Facility: | The Rockefeller Archive Center |
Address: | 15 Dayton Avenue Sleepy Hollow, NY 10591 |
Phone: | (914) 631-4505 |
FAX: | (914) 631-6017 |
Email: |
Founded in 1974 by the Rockefeller family in collaboration with several of their foundations, the Rockefeller Archive Center includes collections dating back to John D. Rockefeller, Sr. Its first director, Dr. Joseph W. Ernst, was also the Rockefeller family archivist. Collections include items from many of the foundations, organizations, and other groups created by the Rockefeller family.
The Rockefeller Archive Center is located in Hillcrest, the home built for Martha Baird Rockefeller, who was the second wife of John D. Rockefeller, Jr. Unfortunately Mr. Rockefeller, Jr. passed away in 1960, and Martha Baird Rockefeller was too unwell to move into the new house upon its completion in 1963.
The Rockefeller Archive Center has developed as a research center for the study of the history and practice of philanthropy in the United States and throughout the world.
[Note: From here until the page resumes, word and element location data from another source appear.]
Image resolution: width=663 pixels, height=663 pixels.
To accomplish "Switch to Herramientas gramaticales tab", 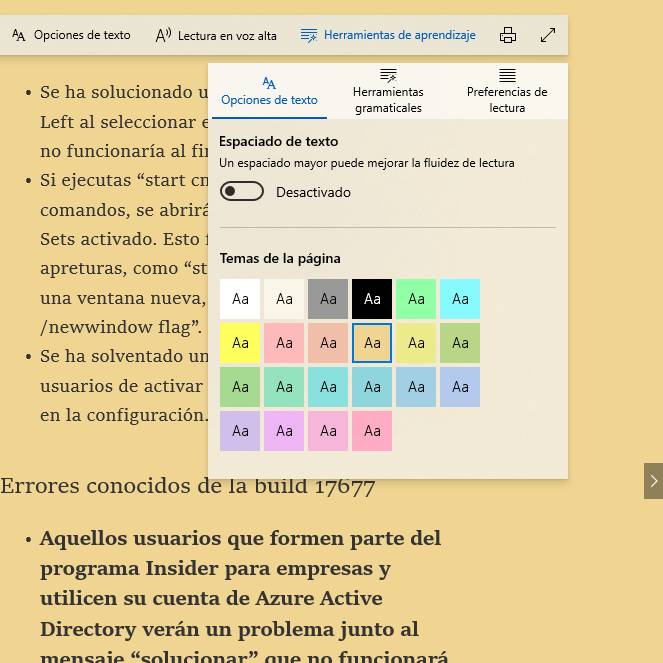I will pos(388,91).
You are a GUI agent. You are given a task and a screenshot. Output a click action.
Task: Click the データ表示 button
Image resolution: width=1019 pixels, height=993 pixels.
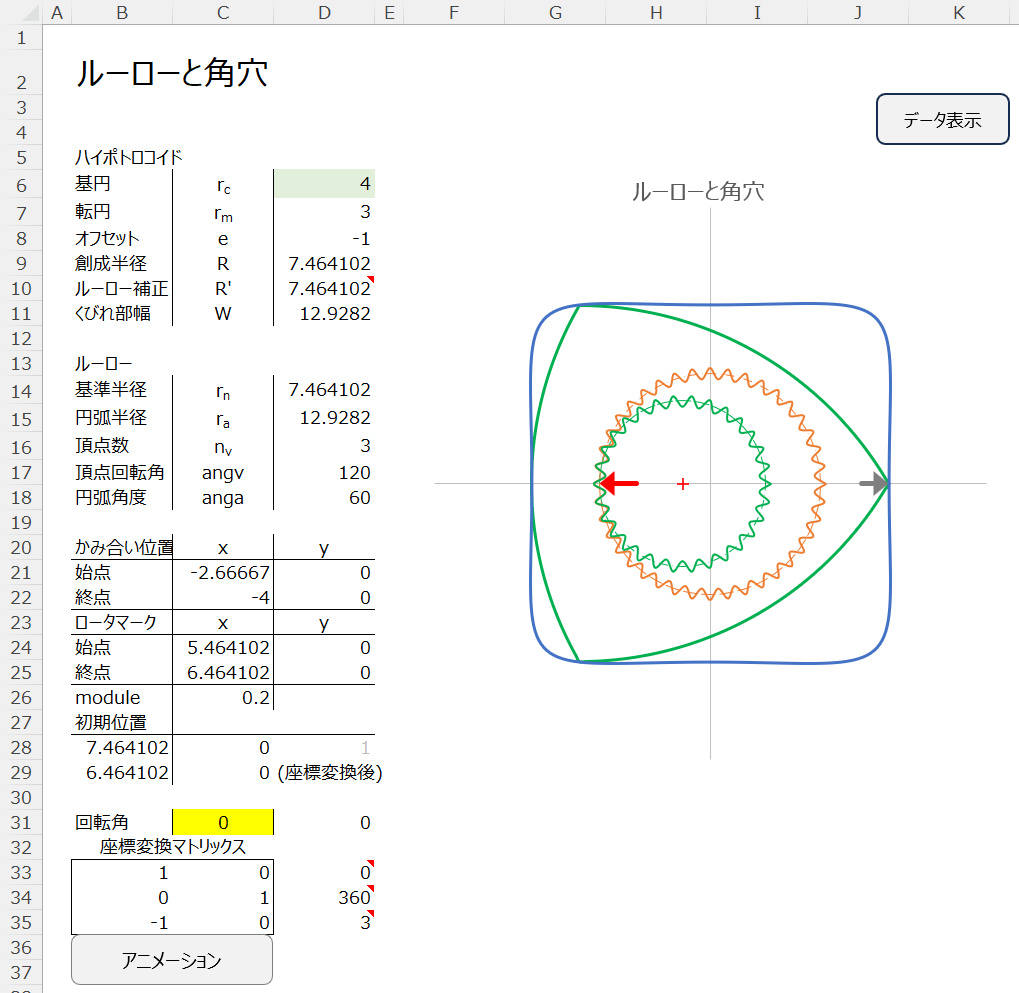942,120
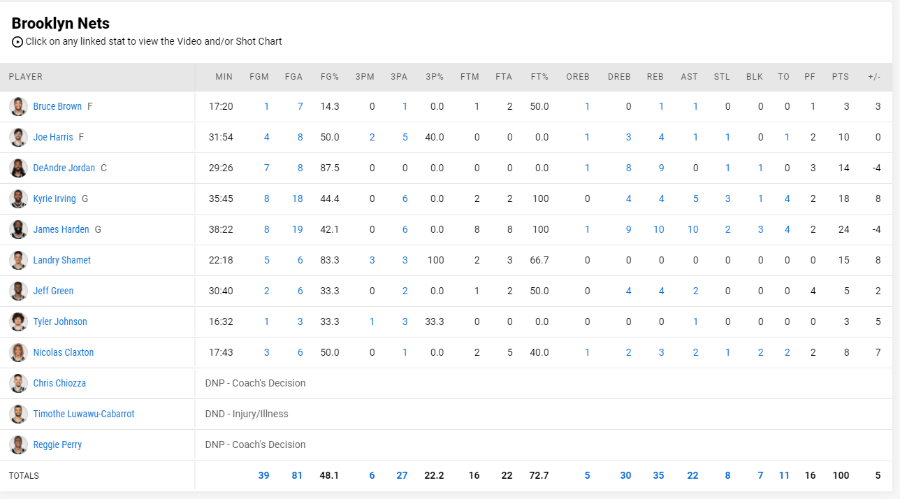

Principal archival collections that document philanthropic activity related to Asia, and to Japan, include those of the Rockefeller Foundation, whose grants in the social, medical, and natural sciences, and in the humanities and social sciences, facilitated the reconstruction of post-World War II Japan; the China Medical Board of New York, which, with the Rockefeller Foundation, supported the development of western biomedicine in China; the Rockefeller Brothers Fund, which has funded the work of the Asia Society, among other organizations; the Social Science Research Council, which has funded the historical and contemporaneous study of the economic and social order of Asia, especially China; the Trilateral Commission, which promoted the integration of Japan in to the conversation and operation of the international economy; and the Ford Foundation, which has funded higher education and research in Japan and the broad development of the social sciences in China and more broadly in Asia. The papers of John D. Rockefeller 3rd document the work of developing cultural relations between the United States and Japan, and Asia more broadly, including the development of the Asia and Japan societies.
Collection size: as of October 2014
The Rockefeller Archive Center's collections include over 110 million pages of documents, 900,000 photographs, 18,000 reels of microfilm, and 6,000 films.